(EXERCISE AIM) Copy out the lines again unchanged, starting with the line that contains "Given: Show info" and ending after the line that contains "(x=561, y=364)".

(LISTED RECORDS)
++++

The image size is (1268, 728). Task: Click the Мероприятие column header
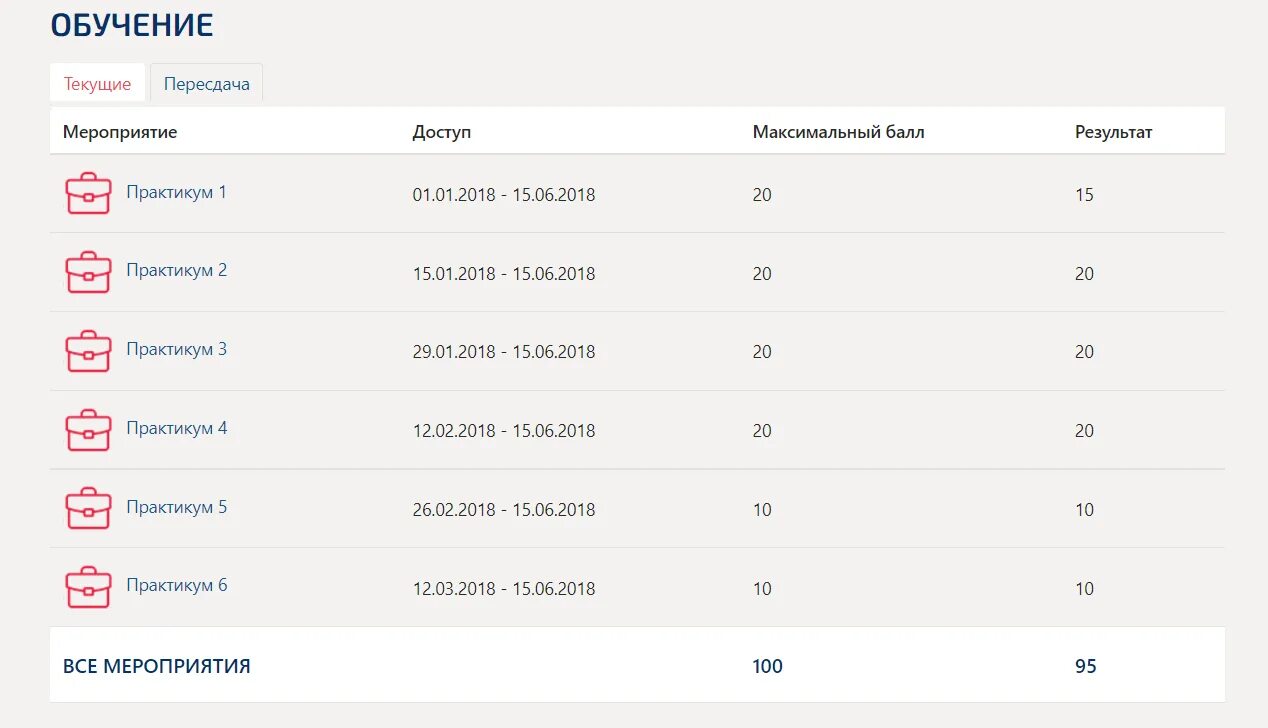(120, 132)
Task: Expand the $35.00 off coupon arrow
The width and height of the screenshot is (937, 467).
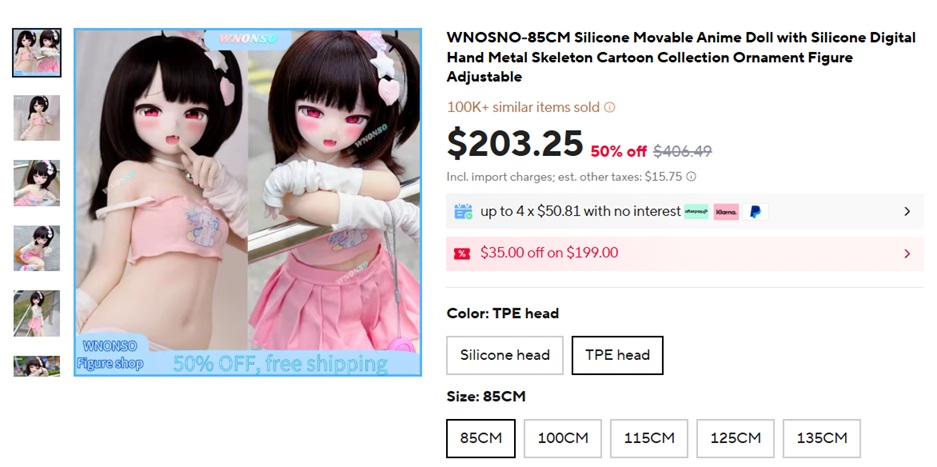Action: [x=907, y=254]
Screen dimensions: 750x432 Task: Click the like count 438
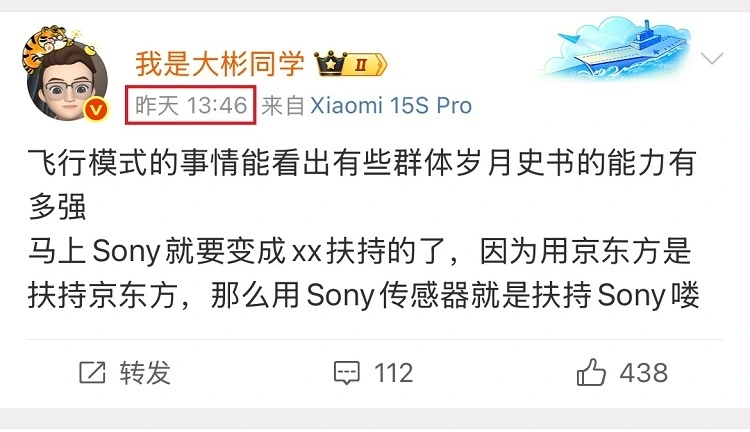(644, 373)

++++

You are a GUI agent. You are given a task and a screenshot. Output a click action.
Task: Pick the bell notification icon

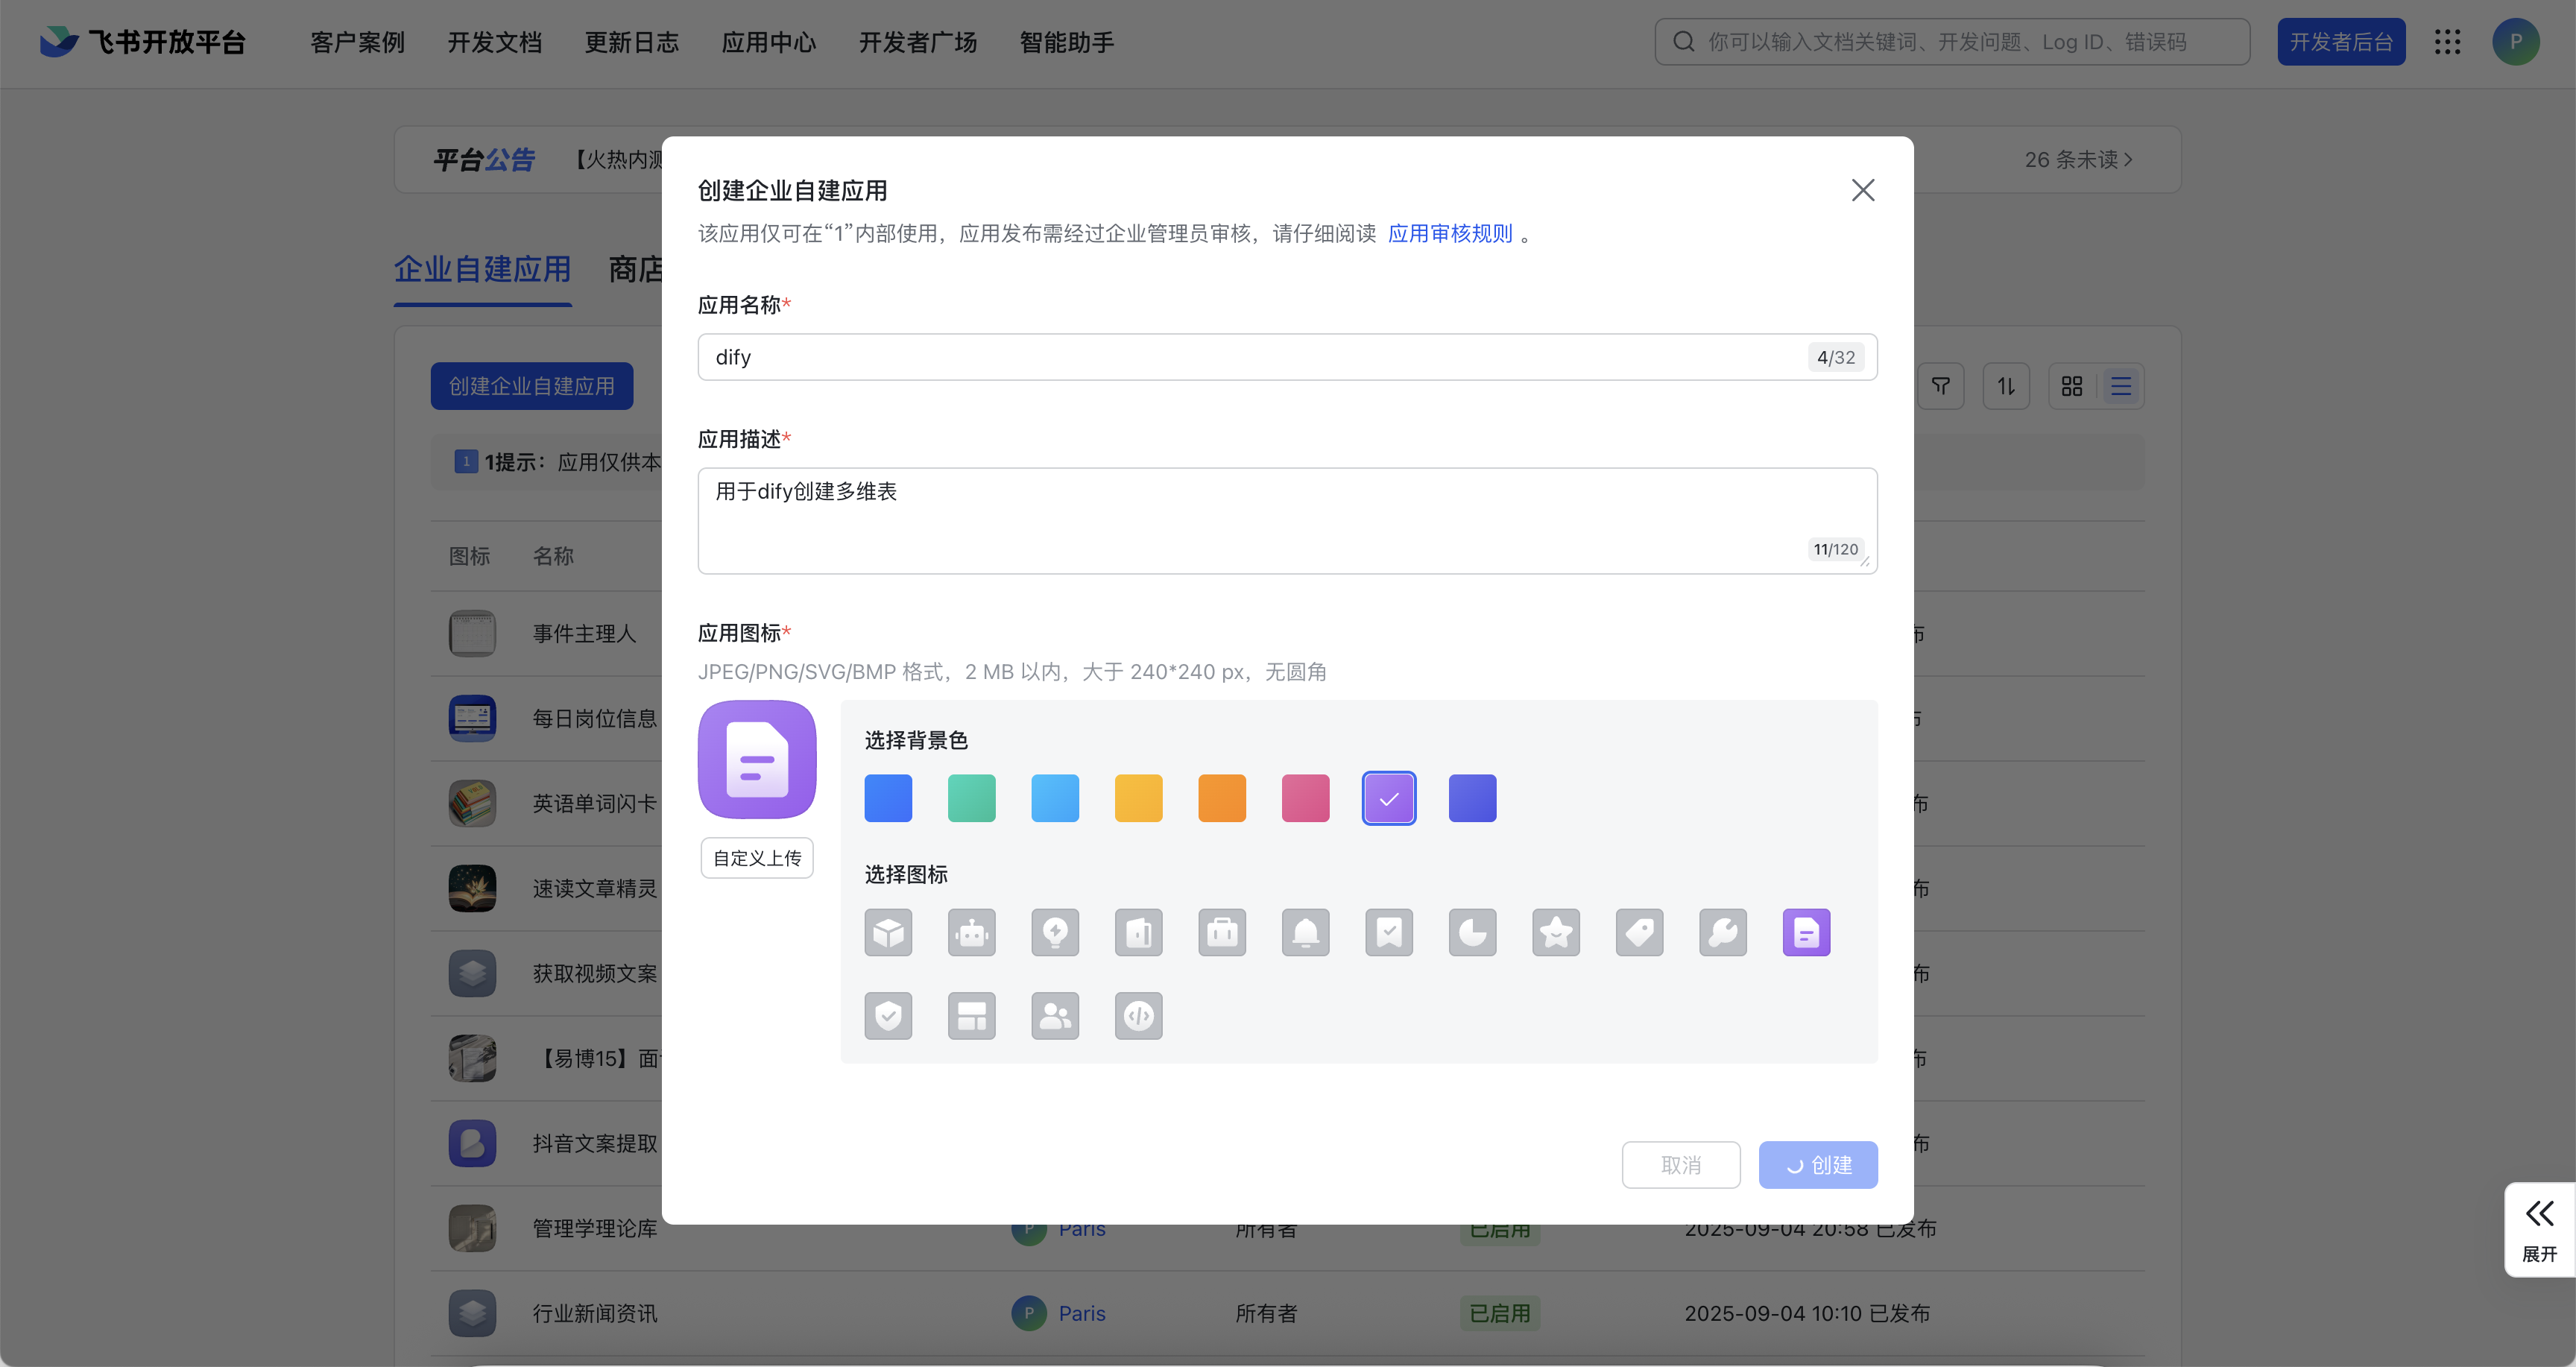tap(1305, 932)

++++

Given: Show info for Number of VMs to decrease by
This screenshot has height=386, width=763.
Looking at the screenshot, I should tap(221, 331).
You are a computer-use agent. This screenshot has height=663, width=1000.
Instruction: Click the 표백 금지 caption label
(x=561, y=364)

++++

(THE OUTPUT)
Given: Show info for Number of VMs to decrease by
This screenshot has height=386, width=763.
Looking at the screenshot, I should tap(221, 331).
You are a computer-use agent. This screenshot has height=663, width=1000.
Instruction: Click the 표백 금지 caption label
(x=561, y=364)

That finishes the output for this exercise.